Civilian Compliance & Reform Authority - Draft <- This is a vision for sustainable reform. Jo Ann’s testimony for 1 November follows:
31 October 2012
Mayor Sam Adams, City Commissioner Randy Leonard, City Commissioner Amanda Fritz, City Commissioner Dan Saltzman, City Commissioner Nick Fish
Dear Mayor, Commissioners:
The settlement agreement reached, between the City of Portland and the U.S. Department of Justice, Civil Rights Division (DoJ), to address patterns and practices of unconstitutional use of force by the Portland Police Bureau (PPB), is disappointing to the thousands of community members who believed that this process would lead to a publicly accountable police force. It is likely to disappoint anyone who has a desire to see that the culture of the PPB is sufficiently reformed so as to protect and serve our community … without breaking federal laws.
Assistant Attorney Perez declared, in the DoJ Investigative Findings Report (page 27) the current oversight process is a “Self Defeating Accountability System.” Providing PPB with 26 new staff and Independent Police Review Board (IPR) with 3 additional staff, at a cost of over $5.8 million per year, is a slap in the face to unpaid advocates for social justice who have come before City Council, demanding police reform, for more than a decade. It appears that both PPB and the IPR have been rewarded for building and maintaining an inadequate accountability system, one that fails time and time again to hold police accountable.
The proposed agreement seems at odds with the DoJ Statement of Intent (dated 12 Sep 12). Point five, referring to a Community Outreach and Advisory Board (COAB), states:
“Community participation in the oversight of this agreement will be important to its success. A community body will be adopted to assess on an ongoing basis the implementation of this agreement, make recommendations to the parties on additional actions, and actions, and advise the Chief and Mayor on strategies to improve community relations. The body will also provide the community with information on this agreement, its implementation and receive comments and concerns. Membership will be representative of many the many and diverse communities in Portland, including persons with mental illness, mental health providers, faith communities, minority, ethnic and other community organizations, and student or youth organizations.”
Ultimately, it is the public who needs to ensure the City of Portland obeys the Constitution. The settlement agreement gives lip service to community involvement by the people most impacted by police violence in our community. This agreement must be reworked to meet the above intent: to ensure their Constitutional protections, the community needs now to be given oversight responsibilities.
Public oversight of the protection of their civil rights should not be an advisory function. Nothing in this board’s title should minimize the important roles of monitoring city boards and committees as they begin to embrace constitutional safeguards protecting our city’s most vulnerable members.

- **Recorded information**

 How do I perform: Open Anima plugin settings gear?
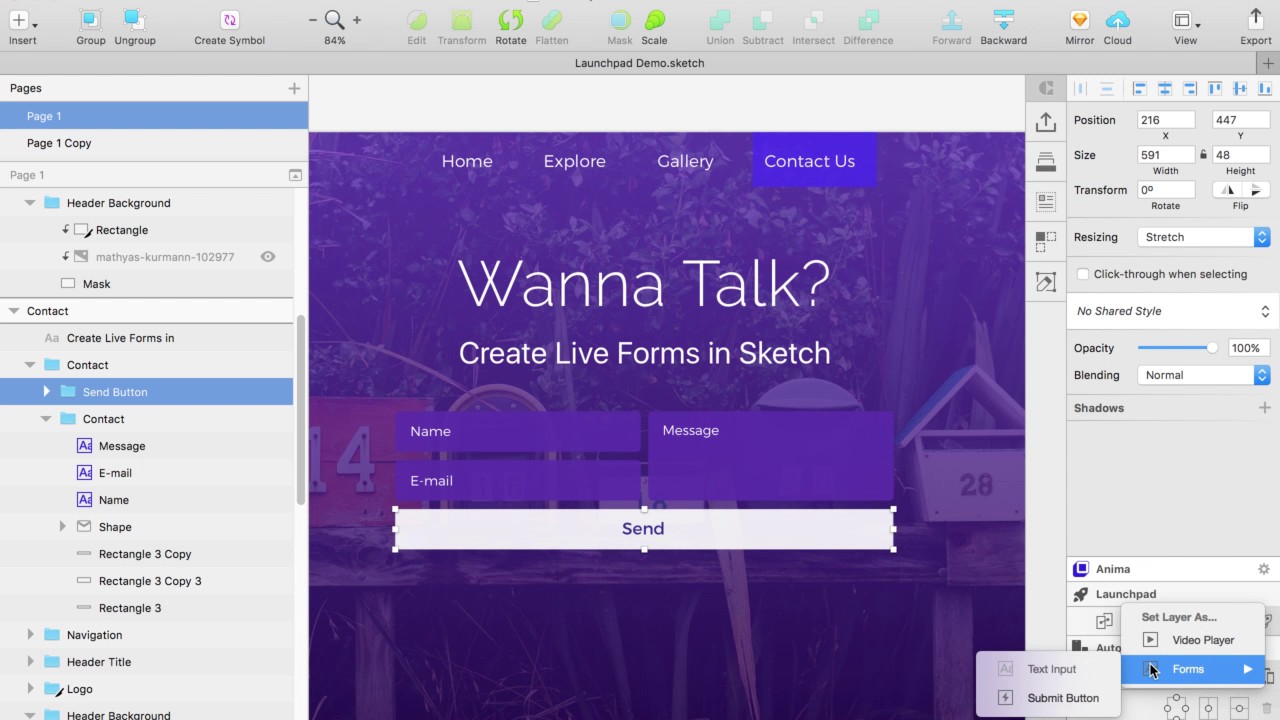pyautogui.click(x=1263, y=568)

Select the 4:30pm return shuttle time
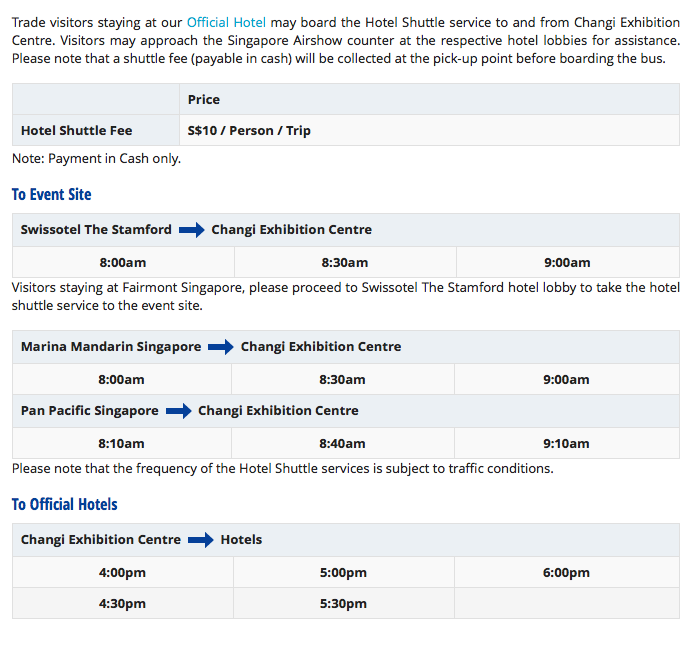coord(121,604)
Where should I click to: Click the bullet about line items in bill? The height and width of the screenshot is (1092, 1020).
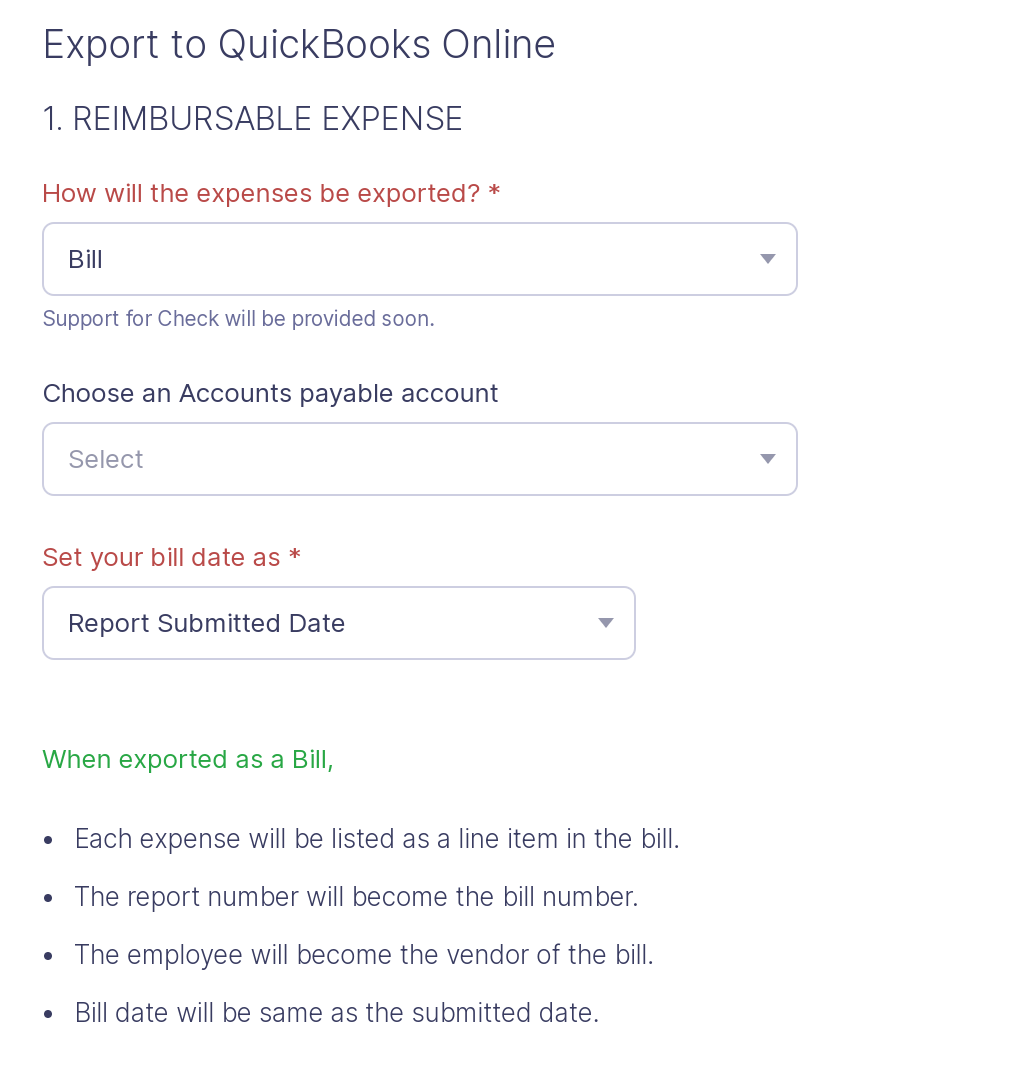coord(377,838)
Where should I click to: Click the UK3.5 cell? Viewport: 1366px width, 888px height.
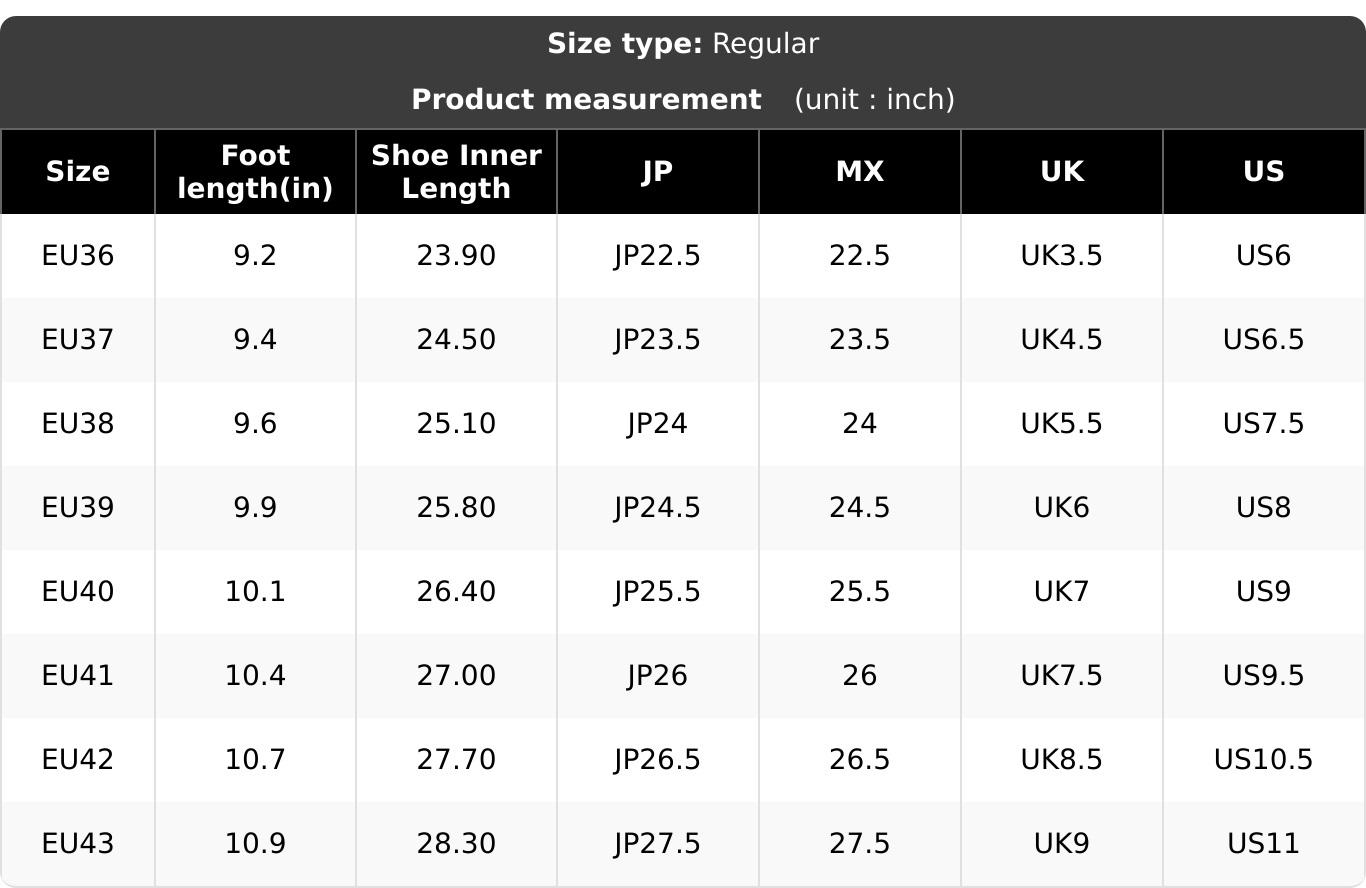(1061, 256)
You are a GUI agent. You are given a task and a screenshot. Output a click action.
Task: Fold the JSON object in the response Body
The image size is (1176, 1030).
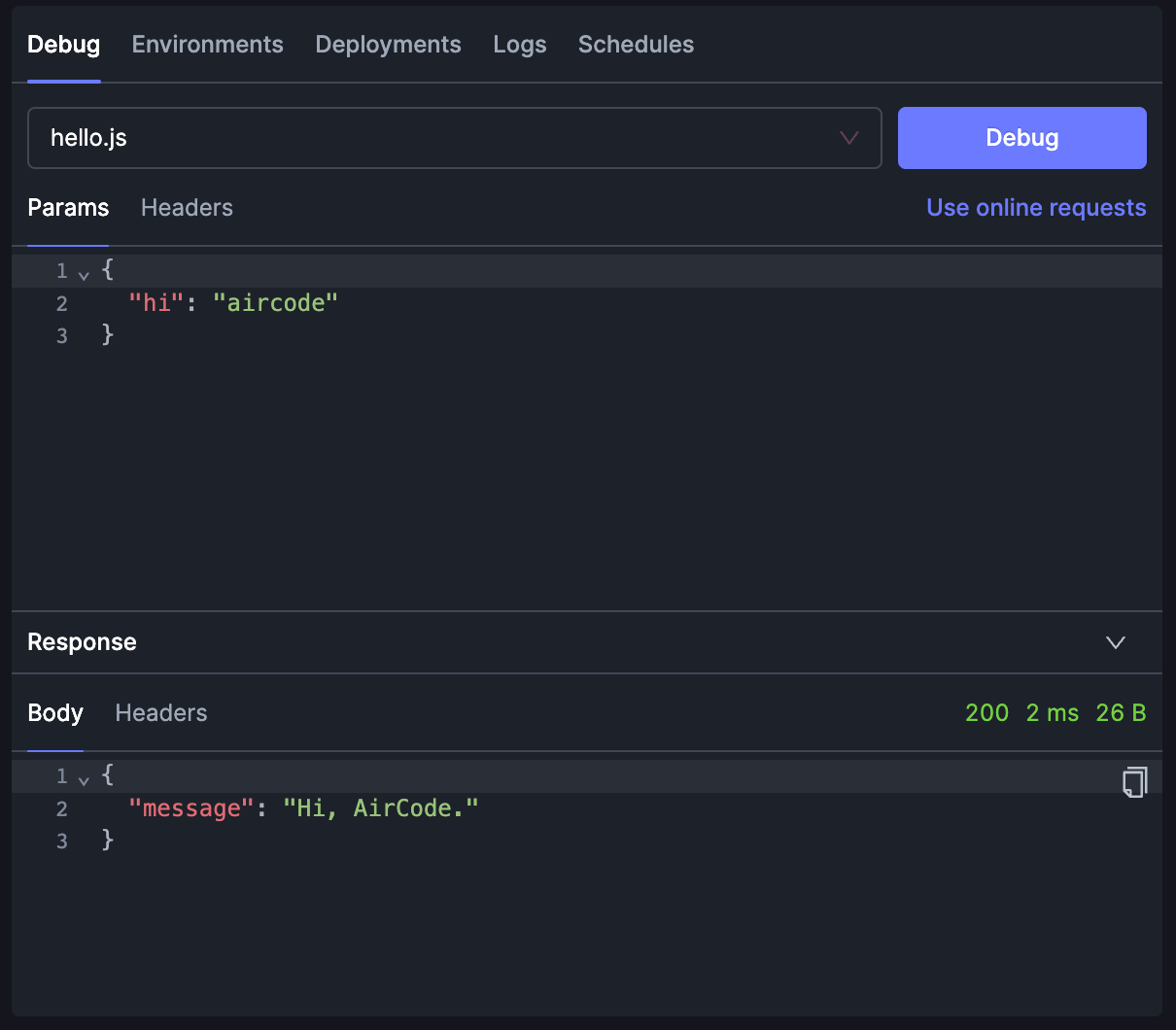pyautogui.click(x=85, y=779)
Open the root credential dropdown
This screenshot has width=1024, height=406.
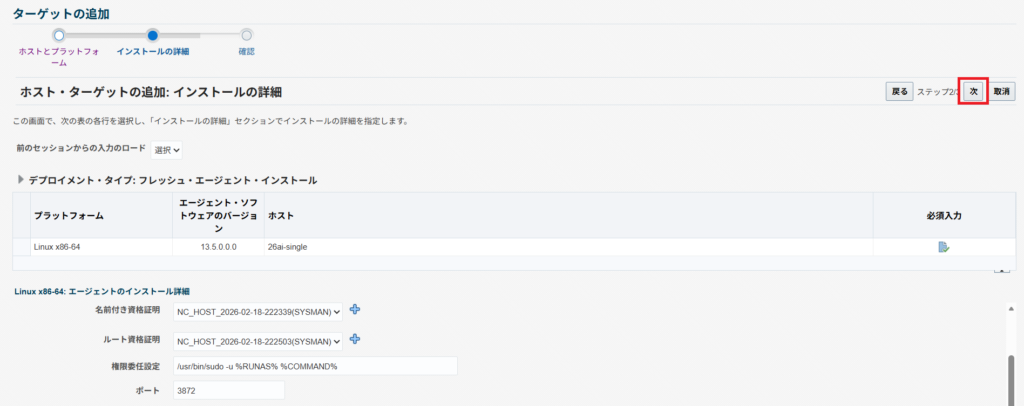(258, 341)
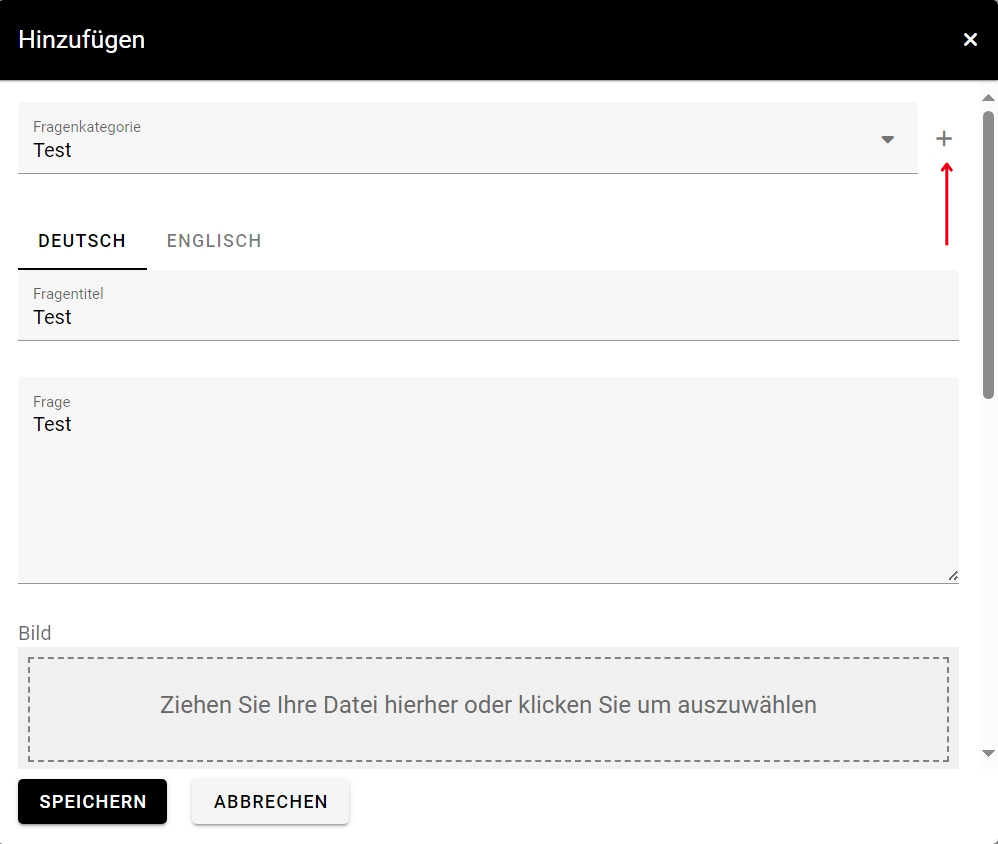Focus the Fragentitel input field
The height and width of the screenshot is (844, 998).
488,317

- **What is expected**
Answer these questions about the letter on Portland police reform:
1. What date appears at the top of the letter?
2. How many new staff does the letter say PPB is being given?
3. On what page of the DoJ Investigative Findings Report does the letter say the "Self Defeating Accountability System" phrase appears?
The rows were taken from a different source than the letter.

- **Written answer**
1. 31 October 2012
2. 26
3. Page 27